Wie eine aktuelle Entscheidung des Verwaltungsgerichtshofs zeigt, bleibt der Gebietsschutz aber trotzdem anwendbar. Der VwGH hat deshalb die Bewilligung der seinerzeit umstrittenen neuen Apotheke im oberösterreichischen Pinsdorf durch das Landesverwaltungsgericht Oberösterreich aufgehoben. Der Bedarf nach der Apotheke ist daher neuerlich zu prüfen. Sollten sich die faktischen Voraussetzungen seither nicht deutlich geändert haben, dürfte der geplante Standort doch nicht zu bewilligen sein.

Bei der Organisation der Gesundheitsversorgung haben die EU-Staaten freiere Hand, was Beschränkungen der EU-Grundfreiheiten betrifft, erläutert Rechtsanwalt Christian F. Schneider (BPV Hügel) der „Presse“. Die 5500-Personen-Grenze ist laut EuGH nur in jenen Fällen EU-rechtswidrig, in denen sie verhindert, dass für Menschen in ländlichen und abgelegenen Gebieten Arzneimittel in zumutbarer Entfernung erreichbar sind. Es sollen also auch Apotheken möglich sein, die wegen ihrer besonderen geografischen Lage weniger als 5500 Kunden zu versorgen haben.
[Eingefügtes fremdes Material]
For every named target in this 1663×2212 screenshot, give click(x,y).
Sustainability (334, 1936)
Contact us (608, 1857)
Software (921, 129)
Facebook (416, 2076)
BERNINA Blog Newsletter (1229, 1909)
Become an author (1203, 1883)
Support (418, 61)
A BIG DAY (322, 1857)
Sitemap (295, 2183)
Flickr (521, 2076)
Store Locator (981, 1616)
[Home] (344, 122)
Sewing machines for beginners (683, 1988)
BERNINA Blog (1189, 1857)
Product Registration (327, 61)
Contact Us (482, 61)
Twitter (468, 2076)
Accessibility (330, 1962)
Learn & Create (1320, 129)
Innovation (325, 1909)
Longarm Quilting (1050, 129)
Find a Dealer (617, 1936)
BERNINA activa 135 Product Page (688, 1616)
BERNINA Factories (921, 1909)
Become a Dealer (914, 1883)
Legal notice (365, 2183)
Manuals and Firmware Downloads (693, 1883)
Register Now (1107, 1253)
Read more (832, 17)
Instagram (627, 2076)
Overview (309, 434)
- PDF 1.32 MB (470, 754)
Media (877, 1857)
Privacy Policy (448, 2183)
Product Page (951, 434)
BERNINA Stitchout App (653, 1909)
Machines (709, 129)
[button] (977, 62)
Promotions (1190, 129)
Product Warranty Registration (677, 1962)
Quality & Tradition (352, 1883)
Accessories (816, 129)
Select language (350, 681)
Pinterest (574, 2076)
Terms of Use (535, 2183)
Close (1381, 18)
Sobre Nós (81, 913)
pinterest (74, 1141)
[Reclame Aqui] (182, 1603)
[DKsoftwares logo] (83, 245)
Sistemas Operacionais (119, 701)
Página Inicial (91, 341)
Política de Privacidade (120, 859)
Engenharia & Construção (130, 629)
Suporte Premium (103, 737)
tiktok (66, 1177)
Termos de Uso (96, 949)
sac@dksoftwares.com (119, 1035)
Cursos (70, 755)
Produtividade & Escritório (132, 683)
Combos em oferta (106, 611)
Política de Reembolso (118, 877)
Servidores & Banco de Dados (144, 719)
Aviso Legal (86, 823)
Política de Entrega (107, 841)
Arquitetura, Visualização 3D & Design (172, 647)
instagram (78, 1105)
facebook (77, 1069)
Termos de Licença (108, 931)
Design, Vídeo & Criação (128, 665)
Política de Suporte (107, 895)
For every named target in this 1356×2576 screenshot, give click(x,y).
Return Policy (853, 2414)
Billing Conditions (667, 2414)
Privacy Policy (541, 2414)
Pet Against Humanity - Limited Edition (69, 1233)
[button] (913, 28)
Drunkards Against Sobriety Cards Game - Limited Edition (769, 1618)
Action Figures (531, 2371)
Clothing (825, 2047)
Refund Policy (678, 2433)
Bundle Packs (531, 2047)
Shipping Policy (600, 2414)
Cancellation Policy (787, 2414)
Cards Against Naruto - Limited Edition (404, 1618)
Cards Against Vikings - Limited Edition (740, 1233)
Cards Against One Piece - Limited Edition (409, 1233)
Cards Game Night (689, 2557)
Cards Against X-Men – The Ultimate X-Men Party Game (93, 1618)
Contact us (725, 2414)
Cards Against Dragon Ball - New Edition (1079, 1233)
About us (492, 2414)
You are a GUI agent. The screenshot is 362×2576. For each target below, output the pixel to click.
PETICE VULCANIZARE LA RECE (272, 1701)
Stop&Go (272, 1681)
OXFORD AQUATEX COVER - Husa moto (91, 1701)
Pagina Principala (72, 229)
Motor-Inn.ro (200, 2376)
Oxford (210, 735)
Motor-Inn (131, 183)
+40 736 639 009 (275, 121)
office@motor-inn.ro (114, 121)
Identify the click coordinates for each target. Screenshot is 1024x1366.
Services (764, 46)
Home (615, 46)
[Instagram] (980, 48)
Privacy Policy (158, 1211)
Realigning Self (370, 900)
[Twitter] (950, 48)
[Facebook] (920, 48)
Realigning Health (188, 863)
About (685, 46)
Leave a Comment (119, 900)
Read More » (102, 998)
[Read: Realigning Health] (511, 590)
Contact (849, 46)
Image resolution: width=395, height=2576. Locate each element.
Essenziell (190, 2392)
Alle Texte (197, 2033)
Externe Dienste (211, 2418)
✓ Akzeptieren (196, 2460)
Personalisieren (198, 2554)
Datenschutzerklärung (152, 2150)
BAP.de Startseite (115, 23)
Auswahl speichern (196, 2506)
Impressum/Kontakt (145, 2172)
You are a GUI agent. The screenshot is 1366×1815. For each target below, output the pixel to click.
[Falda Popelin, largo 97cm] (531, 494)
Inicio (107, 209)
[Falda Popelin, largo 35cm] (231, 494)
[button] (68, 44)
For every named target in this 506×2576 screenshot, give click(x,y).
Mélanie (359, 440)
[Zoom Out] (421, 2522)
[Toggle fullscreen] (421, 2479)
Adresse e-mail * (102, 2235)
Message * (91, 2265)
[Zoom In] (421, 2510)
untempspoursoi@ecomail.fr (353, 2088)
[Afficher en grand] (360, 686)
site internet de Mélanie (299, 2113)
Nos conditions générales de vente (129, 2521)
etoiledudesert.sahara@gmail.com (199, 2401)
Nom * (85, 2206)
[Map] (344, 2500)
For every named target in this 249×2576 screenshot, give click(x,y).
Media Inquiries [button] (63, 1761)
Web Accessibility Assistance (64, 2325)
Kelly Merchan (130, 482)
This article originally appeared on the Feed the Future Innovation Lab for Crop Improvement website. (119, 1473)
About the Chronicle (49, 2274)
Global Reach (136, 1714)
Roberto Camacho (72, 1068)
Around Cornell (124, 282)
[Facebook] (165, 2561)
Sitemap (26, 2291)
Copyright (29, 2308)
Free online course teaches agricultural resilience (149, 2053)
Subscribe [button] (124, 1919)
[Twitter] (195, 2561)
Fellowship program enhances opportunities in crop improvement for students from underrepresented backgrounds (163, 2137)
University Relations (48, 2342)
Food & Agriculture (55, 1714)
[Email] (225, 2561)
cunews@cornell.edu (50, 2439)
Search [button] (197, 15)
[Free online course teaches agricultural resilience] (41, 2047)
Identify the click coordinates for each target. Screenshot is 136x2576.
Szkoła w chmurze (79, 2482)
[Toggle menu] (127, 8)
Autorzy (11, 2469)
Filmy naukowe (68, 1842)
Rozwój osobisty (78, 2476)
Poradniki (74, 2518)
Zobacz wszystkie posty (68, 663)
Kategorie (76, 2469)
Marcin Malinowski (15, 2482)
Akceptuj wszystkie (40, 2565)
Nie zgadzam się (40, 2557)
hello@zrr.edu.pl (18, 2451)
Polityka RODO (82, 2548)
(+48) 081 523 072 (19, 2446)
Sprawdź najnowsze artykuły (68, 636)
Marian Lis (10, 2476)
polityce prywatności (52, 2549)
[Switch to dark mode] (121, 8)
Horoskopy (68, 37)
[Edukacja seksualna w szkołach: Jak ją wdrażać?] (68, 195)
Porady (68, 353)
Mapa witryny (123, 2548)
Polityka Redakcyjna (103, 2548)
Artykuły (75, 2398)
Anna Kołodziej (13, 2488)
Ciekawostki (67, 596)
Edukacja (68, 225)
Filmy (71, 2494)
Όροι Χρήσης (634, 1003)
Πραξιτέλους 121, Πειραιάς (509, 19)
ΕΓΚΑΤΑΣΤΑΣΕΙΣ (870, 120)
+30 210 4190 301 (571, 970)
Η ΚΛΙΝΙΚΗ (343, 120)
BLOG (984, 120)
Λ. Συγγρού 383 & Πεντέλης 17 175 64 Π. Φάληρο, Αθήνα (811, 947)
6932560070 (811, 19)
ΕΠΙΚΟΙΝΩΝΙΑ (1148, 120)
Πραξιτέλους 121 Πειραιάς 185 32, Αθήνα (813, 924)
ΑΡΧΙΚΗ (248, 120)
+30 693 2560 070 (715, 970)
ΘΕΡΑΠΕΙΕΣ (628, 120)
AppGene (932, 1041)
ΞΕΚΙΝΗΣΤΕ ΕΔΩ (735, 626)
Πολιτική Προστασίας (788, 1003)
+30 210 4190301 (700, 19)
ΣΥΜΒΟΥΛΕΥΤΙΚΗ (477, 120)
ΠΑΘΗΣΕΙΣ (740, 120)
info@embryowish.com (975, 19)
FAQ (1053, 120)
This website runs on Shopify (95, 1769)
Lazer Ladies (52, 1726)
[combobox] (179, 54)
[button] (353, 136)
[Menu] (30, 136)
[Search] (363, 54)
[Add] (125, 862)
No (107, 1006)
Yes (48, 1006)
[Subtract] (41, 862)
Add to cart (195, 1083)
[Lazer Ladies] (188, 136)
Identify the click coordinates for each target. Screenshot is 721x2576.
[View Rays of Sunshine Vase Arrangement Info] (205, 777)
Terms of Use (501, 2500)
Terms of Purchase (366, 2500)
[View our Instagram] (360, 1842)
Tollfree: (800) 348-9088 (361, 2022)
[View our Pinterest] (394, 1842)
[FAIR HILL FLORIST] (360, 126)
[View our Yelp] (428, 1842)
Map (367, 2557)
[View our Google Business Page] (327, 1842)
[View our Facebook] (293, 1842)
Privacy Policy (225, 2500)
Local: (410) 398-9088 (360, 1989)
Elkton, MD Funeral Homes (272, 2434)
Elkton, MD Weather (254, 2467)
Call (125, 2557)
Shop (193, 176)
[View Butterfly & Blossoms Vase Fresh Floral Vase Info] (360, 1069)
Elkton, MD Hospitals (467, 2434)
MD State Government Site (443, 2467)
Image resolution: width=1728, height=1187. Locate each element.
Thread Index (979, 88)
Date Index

Der VwGH merkt an, dass „nach den bisherigen Verfahrensergebnissen die beantragte Apotheke in Pinsdorf für die Bevölkerung in ländlichen und abgelegenen Gebieten keinerlei Vorteile“ brächte. Ein Blick auf die Landkarte zeige nämlich, dass die neu beantragte Apotheke nur 5,3 Kilometer von jener alteingesessenen in Altmünster entfernt sei, die sich gegen die Neuerrichtung wehrte. Die nächstgelegene Apotheke (in Gmunden) ist gar nur 2,5 Straßenkilometer weit weg. Um diese Distanz kann sich der Anfahrtsweg von Kunden also bestenfalls verringern. „Es ist von vornherein auszuschließen, dass dies erforderlich ist, um für die Bevölkerung eines bestimmten abgelegenen ländlichen Gebiets einen zumutbaren Anfahrtsweg zu gewährleisten“, schließt der VwGH (Ro 2014/10/0081).

Das Landesverwaltungsgericht wollte es – in einem weiteren Apothekenfall – offenbar noch genauer wissen, wie es um das Gebot steht, EU-rechtliche Vorgaben umzusetzen. Es musste sich durch einen Beschluss – kein Urteil – sagen lassen: Schon aus der bisherigen Rechtsprechung des EuGH ergebe sich klar, dass die Gerichte alles tun müssten, um dem EU-Recht zum Durchbruch zu verhelfen und entgegenstehendes nationales Recht nicht anzuwenden (C 581/14).